Dark days: 50th anniversary quietly remembered


Kendra Hamilton and Mecca Burns, at the Jefferson Madison Regional Library, which was a federal court on the second floor in 1958 when African American parents sued to enroll their children in white schools, plan to remember how massive resistance played out in Charlottesville.
PHOTO BY WILL WALKER

Fifty years ago, the governor of Virginia ordered two schools in Charlottesville shut rather than admit black children. And without the efforts of two private citizens, that date– September 19– would slip by as just another day in a "world-class city."

Former city councilor Kendra Hamilton and social theater director Mecca Burns got together about a month ago "to complain that no one was doing anything," says Hamilton.

"I've been trying to get people interested in doing a commemoration all spring," she says. "I think something needs to be done to mark this anniversary."

The anniversary is this: Even four years after the 1954 landmark Brown v. Board of Education decision, which threw out so-called "separate but equal" rulings that kept white and black students segregated, Charlottesville's School Board resolutely had fought a lawsuit brought by black parents to enroll their children in white schools.

## [Requirements]
Please return the full article above on the 50th anniversary of Charlottesville's school closings, word for word.

## [Dataset section]
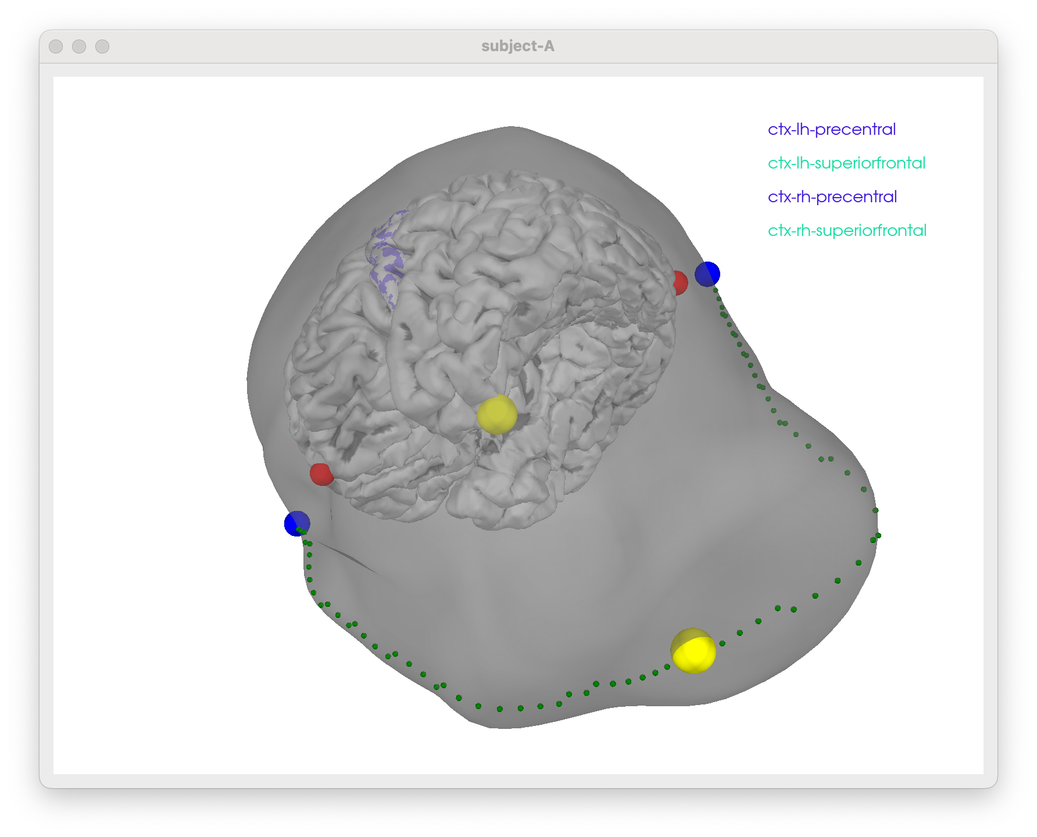Click the ctx-rh-precentral legend label

click(x=832, y=196)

## [Reply to the exercise]
Dark days: 50th anniversary quietly remembered


Kendra Hamilton and Mecca Burns, at the Jefferson Madison Regional Library, which was a federal court on the second floor in 1958 when African American parents sued to enroll their children in white schools, plan to remember how massive resistance played out in Charlottesville.
PHOTO BY WILL WALKER

Fifty years ago, the governor of Virginia ordered two schools in Charlottesville shut rather than admit black children. And without the efforts of two private citizens, that date– September 19– would slip by as just another day in a "world-class city."

Former city councilor Kendra Hamilton and social theater director Mecca Burns got together about a month ago "to complain that no one was doing anything," says Hamilton.

"I've been trying to get people interested in doing a commemoration all spring," she says. "I think something needs to be done to mark this anniversary."

The anniversary is this: Even four years after the 1954 landmark Brown v. Board of Education decision, which threw out so-called "separate but equal" rulings that kept white and black students segregated, Charlottesville's School Board resolutely had fought a lawsuit brought by black parents to enroll their children in white schools.